EAT-CM was prepared from the EAT of rats in the MI 4-week group as described previously [11]. After washing with PBS, the EAT was cut into 10 mg explant pieces and washed three times with PBS. The EAT explants were centrifuged at 1, 200 rpm for 1 min, and the sedimented EAT explants were cultured in DMEM-F12 medium containing 10% FBS, 33 µmol/l biotin, 17 µmol/l d-pantothenate, and antibiotics at 37 °C. On the second day, the EAT explants were harvested and cultured in serum-free DMEM-F12 medium containing 33 µmol/l biotin, 17 µmol/l D-pantothenate, and antibiotics at a concentration of 100 mg EAT explants/ml medium. On the third day, the EAT explants were removed and the EAT-CM was collected for subsequent experiments.

Additional methods

Detailed methodology is described in the Supplementary material.

Results

The occurrence of myocardial hypertrophy and fibrosis in the rat model of MI

The rat model of MI was established by permanent ligation of the LAD and the experimental protocol is presented in Fig. 1A. Compared with the rats in the control group, rats in the MI 1-week group exhibited an increased cardiac infarct size (Fig. 1B), thereby confirming the successful induction of experimental MI. Assessment of the cardiomyocyte size and myocardial fibrosis by wheat germ agglutinin (WGA) staining and Masson’s trichrome staining, respectively, revealed that the rats in the MI group exhibited enlarged cardiomyocyte cross-sectional areas and the areas of myocardial fibrosis (Fig. 1C, D). These findings indicated the occurrence of adverse myocardial remodeling in rats with MI, manifesting as myocardial hypertrophy and fibrosis.

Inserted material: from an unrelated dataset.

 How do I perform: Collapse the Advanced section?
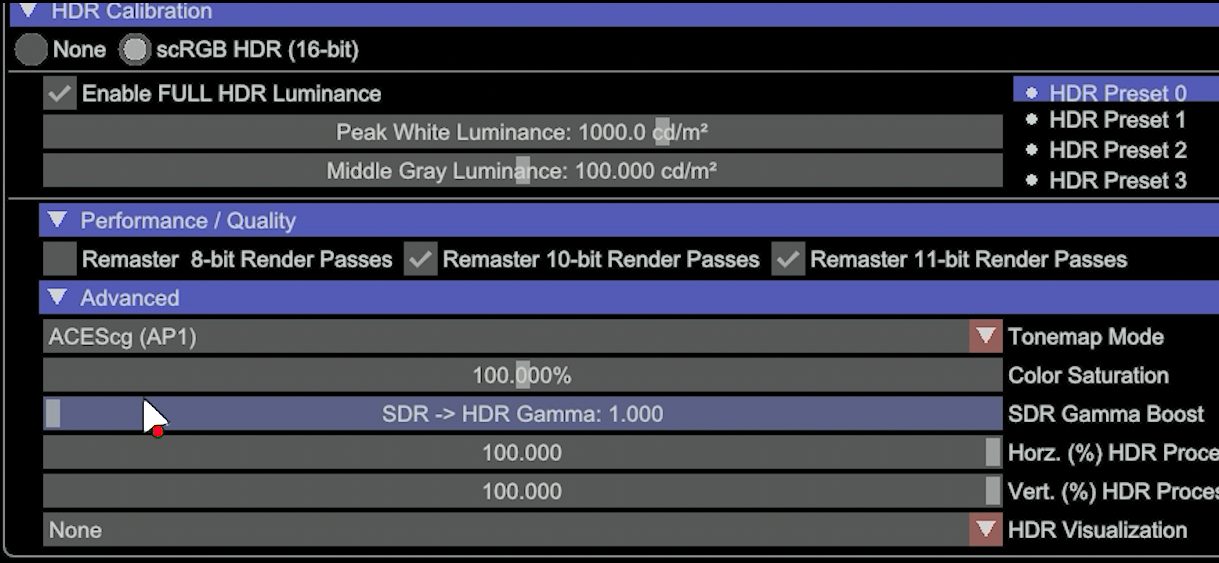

Fig. 1. Adverse myocardial remodeling in the rat model of myocardial infarction (MI).

Fig. 1

A Left: experimental protocols of control (n = 10), MI 1-week (n = 13), MI 2-week (n = 10), and MI 4-week (n = 15) groups. Right: wheat germ agglutinin (WGA) staining and Masson’s trichrome staining were carried out with the tissue at the location indicated by the dotted line. B Representative cardiac slices of rats with infarcts stained by 2,3,5-triphenyl tetrazolium chloride (TTC) in the control and MI 1-week groups. C Cardiomyocyte cross-sectional areas were examined using WGA staining (scale bar = 50 µm). D Myocardial fibrosis was examined using Masson’s trichrome staining (scale bar = 1 mm). **P < 0.01.

EAT was associated with adverse myocardial remodeling after MI

Then, the correlation between EAT and adverse myocardial remodeling in rats with MI was investigated. As shown in Fig. 2A, an obvious EAT was observed in about half of the rats in the MI 1-week group and in all rats in the MI 2-week and 4-week groups. The rats in the MI 1-week group with obvious EAT exhibited larger cardiomyocyte cross-sectional areas and more severe myocardial fibrosis compared with the rats in the same group that did not show obvious EAT (Fig. 2B, C). Correlation analysis confirmed a positive correlation between EAT weights and both the cardiomyocyte size and the myocardial fibrosis areas in the rats in the MI 2-week and 4-week groups (Fig. 2D and Supplementary Fig. 1D–G).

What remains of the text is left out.